The crowd were fantastic throughout. Dressed to the nines and clearly up for the craic, they were good humoured and fully engaged with the action on the stage, from start to finish. They cheered, they jeered (in jest), they laughed, they applauded, and they clearly enjoyed themselves.

The 2022 Bachelors, the hosts, the judges and event organisers at Mullingar Arts Centre on Sunday night. Photo by Gary McGivney

The crowd also earned the praise of the celebrity judges, Louis Walsh, Doireann Garrihy, Anne Doyle and Nathan Carter. They’re all experienced performers and no shy personalities, but they were shaded, just a bit, by the audience.

Those bachelors were brilliant too, and the 12 that followed the eventual winner, Bryan Murphy, had to bring their A games. Bryan was outstanding and a deserving winner. He was natural and at ease as the judges put their questions to him, and he lit up the auditorium when he got his accordion and played a medley of Mamma Mia, Hey Baby and Tell Me Ma. He was brilliant and the crowd loved him.

Doireann Garrihy about to announce the winner.

Bryan started things on such a high that then next few lads were under pressure. Aishan Patil, Denis Cronin, Kieran Nolan and Robert O’Reilly, did well and showed their charm and skills, from singing and making cocktails to a somewhat incongruous talk on credit unions (with a punchline), but it was the closing act before the first interval that really lit the place up again.

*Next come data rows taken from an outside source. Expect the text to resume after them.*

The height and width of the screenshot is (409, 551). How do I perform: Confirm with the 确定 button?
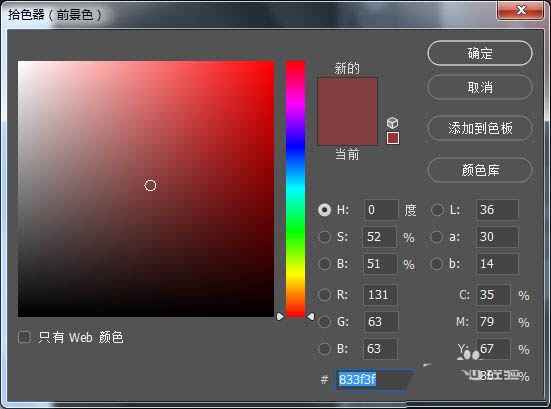coord(480,53)
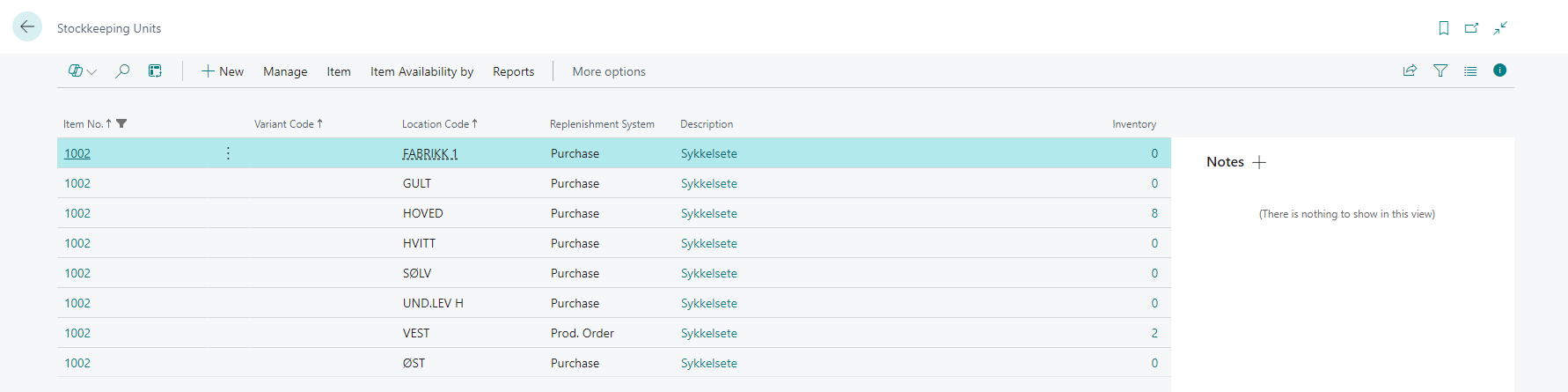Screen dimensions: 1568x392
Task: Click More options
Action: [x=609, y=71]
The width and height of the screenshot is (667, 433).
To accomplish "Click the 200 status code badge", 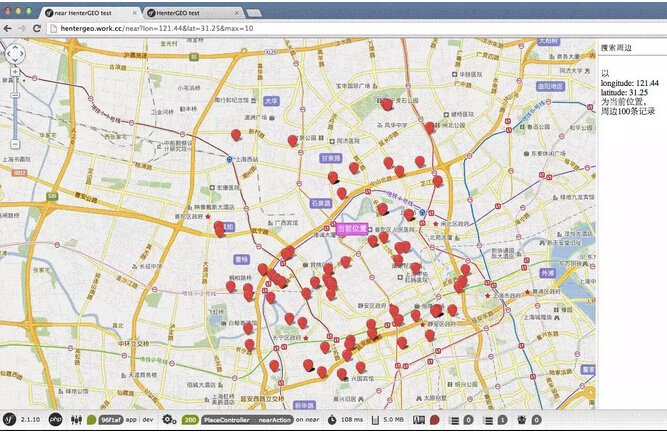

That was Paddy Geraghty from Tyrrellspass. He got a rousing reception when he came on stage and again for his efforts performing Little Lion Man, a Mumford and Sons song. He’s probably not the best singer but he gave it socks and they loved him for it.

After the interval, Dermot Mullen made the best entrance of the night, and had great fun teasing the judges, Louis Walsh in particular, who seemed unsure what to make of him. Dermot charmed them all and had them confused and in stitches with his Dolly Trolley skit.

Andy Fox was wearing wellies, which he "bought the other day to go to the bog, but that shower up in the Dáil won’t let us go, so I thought I might as well get some use out of them".

Ben Mulligan was channelling Harry Styles with his outfit and Jimi Hendrix with his electric guitar, and Aaron Murphy told us "the mother is the worst critic!" before doing a Boyzone medley.

Kyle Smyth was another to get a huge reception from the crowd. Asked what his next adventure would be, he told Doireann, "the Fence later this evening" and he admitted his most embarrassing quality was putting on an English accent, when he and friends used to pretend they were footballers on nights out...

David Goodliff was the wild card entry, and he was over from the UK to show that people in their 60s can also do it and have fun. David had taken part in the Westmeath Bachelor in the 1990s and was loving being back in Mullingar.

He and his puppet friend Darleen concluded the main part of the show, and there was a break while the judges consulted. Before they revealed the winner, Nathan Carter moved from his judge’s stool to centre stage where he sang two Joe Dolan classics, Good Looking Woman and (of course) the Westmeath Bachelor.

Then, when Bryan Murphy was announced as winner, the response from the other bachelors was warm and genuine, while Bryan was nearly the opposite of his earlier self; he could hardly talk he was so emotional.

It was a great finale to a great weekend and the thanks exchanged on stage were highly deserved; they were for the main event organisers, Niamh and Tomás Nally, Shane Barkey and Derek Irwin, for Shane’s co-host Sarah Jane Foster, for the sound and film crews and the arts centre.

The organising team are already thinking about next year.